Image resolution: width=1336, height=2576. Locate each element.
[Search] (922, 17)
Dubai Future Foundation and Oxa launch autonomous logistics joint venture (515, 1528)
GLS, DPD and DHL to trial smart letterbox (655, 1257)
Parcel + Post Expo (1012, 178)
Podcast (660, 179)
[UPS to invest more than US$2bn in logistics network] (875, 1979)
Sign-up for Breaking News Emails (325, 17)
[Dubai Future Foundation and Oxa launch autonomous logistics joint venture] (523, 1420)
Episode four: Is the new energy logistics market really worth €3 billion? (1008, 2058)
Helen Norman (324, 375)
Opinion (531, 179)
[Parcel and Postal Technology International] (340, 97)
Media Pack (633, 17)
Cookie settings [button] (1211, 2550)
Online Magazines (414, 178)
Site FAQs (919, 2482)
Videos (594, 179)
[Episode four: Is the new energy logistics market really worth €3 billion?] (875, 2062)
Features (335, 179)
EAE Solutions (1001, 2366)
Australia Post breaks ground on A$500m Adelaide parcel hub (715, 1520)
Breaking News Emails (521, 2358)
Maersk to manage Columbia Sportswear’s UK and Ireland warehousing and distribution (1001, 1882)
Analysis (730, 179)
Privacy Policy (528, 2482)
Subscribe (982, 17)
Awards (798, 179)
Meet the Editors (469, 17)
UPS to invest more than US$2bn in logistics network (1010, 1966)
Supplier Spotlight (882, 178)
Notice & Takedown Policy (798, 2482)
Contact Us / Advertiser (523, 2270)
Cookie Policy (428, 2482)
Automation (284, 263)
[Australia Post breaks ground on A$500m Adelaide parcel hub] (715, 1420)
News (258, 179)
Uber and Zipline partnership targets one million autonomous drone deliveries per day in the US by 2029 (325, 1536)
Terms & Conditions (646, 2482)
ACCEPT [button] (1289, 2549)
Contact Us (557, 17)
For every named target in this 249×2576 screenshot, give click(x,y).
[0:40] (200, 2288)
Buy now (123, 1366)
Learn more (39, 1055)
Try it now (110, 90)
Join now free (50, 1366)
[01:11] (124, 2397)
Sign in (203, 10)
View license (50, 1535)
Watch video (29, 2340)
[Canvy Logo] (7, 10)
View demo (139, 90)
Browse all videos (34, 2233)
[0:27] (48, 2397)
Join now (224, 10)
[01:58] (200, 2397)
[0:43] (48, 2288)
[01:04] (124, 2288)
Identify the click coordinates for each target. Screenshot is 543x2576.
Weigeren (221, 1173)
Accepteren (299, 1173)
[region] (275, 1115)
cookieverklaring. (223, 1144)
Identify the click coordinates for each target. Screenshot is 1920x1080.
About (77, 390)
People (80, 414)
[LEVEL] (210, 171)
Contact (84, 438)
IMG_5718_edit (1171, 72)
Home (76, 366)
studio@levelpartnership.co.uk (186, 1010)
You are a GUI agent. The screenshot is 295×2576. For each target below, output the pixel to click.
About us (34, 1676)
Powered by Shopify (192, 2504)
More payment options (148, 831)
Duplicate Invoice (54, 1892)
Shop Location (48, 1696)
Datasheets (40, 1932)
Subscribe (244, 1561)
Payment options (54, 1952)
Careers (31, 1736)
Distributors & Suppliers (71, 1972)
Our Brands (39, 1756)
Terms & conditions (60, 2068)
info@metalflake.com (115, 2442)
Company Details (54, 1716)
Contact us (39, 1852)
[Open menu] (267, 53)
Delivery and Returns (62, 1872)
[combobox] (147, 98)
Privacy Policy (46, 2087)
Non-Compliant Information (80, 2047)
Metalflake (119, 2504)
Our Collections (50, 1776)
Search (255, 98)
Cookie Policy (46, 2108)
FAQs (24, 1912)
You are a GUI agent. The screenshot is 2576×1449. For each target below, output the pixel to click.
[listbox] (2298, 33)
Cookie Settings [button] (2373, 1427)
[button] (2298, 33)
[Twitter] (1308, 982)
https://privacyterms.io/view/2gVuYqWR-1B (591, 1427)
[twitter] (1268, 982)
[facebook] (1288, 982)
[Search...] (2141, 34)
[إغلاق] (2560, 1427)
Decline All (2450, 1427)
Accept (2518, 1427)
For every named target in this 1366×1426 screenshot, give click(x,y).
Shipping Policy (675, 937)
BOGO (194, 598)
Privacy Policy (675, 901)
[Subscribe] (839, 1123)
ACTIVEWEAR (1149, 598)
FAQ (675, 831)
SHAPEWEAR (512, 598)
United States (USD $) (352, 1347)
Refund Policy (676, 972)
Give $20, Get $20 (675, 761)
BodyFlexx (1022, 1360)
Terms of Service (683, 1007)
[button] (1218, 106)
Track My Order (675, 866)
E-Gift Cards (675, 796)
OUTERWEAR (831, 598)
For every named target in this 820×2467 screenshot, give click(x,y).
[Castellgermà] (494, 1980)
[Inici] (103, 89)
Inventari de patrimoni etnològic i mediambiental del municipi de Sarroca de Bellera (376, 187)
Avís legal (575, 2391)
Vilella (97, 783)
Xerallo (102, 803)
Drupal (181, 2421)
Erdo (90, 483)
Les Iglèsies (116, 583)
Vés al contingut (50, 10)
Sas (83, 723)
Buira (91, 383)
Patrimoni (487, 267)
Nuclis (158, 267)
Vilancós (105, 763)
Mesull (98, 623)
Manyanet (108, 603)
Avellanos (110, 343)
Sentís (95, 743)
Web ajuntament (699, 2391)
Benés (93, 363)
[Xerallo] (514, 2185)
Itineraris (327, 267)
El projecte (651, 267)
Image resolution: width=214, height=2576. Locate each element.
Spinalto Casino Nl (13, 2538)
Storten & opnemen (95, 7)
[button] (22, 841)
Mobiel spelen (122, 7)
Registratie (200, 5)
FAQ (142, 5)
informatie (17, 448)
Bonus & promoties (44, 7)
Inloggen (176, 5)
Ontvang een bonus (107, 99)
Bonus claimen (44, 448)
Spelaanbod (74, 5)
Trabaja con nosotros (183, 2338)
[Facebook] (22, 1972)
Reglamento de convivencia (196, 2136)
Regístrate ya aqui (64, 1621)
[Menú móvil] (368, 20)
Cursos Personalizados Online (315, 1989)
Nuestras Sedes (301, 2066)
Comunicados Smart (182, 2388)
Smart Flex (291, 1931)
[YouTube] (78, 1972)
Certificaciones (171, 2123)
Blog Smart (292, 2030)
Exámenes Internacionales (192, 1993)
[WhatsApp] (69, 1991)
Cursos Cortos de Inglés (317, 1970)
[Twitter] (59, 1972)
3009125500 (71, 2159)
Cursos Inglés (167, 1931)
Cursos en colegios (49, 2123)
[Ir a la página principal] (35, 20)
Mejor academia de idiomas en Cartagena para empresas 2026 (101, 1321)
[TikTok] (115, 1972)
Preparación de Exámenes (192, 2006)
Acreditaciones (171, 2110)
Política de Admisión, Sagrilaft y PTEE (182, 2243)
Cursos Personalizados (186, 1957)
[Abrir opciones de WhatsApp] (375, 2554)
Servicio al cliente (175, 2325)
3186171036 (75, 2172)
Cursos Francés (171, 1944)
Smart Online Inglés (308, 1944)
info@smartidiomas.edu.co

Exercise aim = Retype the line containing "Bonus & promoties (44, 7)" and each line after it through the end of the listing, exactly, leaving out everything else.

Reply =
Bonus & promoties (44, 7)
Inloggen (176, 5)
Ontvang een bonus (107, 99)
Bonus claimen (44, 448)
Spelaanbod (74, 5)
Trabaja con nosotros (183, 2338)
[Facebook] (22, 1972)
Reglamento de convivencia (196, 2136)
Regístrate ya aqui (64, 1621)
[Menú móvil] (368, 20)
Cursos Personalizados Online (315, 1989)
Nuestras Sedes (301, 2066)
Comunicados Smart (182, 2388)
Smart Flex (291, 1931)
[YouTube] (78, 1972)
Certificaciones (171, 2123)
Blog Smart (292, 2030)
Exámenes Internacionales (192, 1993)
[WhatsApp] (69, 1991)
Cursos Cortos de Inglés (317, 1970)
[Twitter] (59, 1972)
3009125500 (71, 2159)
Cursos Inglés (167, 1931)
Cursos en colegios (49, 2123)
[Ir a la página principal] (35, 20)
Mejor academia de idiomas en Cartagena para empresas 2026 (101, 1321)
[TikTok] (115, 1972)
Preparación de Exámenes (192, 2006)
Acreditaciones (171, 2110)
Política de Admisión, Sagrilaft y PTEE (182, 2243)
Cursos Personalizados (186, 1957)
[Abrir opciones de WhatsApp] (375, 2554)
Servicio al cliente (175, 2325)
3186171036 (75, 2172)
Cursos Francés (171, 1944)
Smart Online Inglés (308, 1944)
info@smartidiomas.edu.co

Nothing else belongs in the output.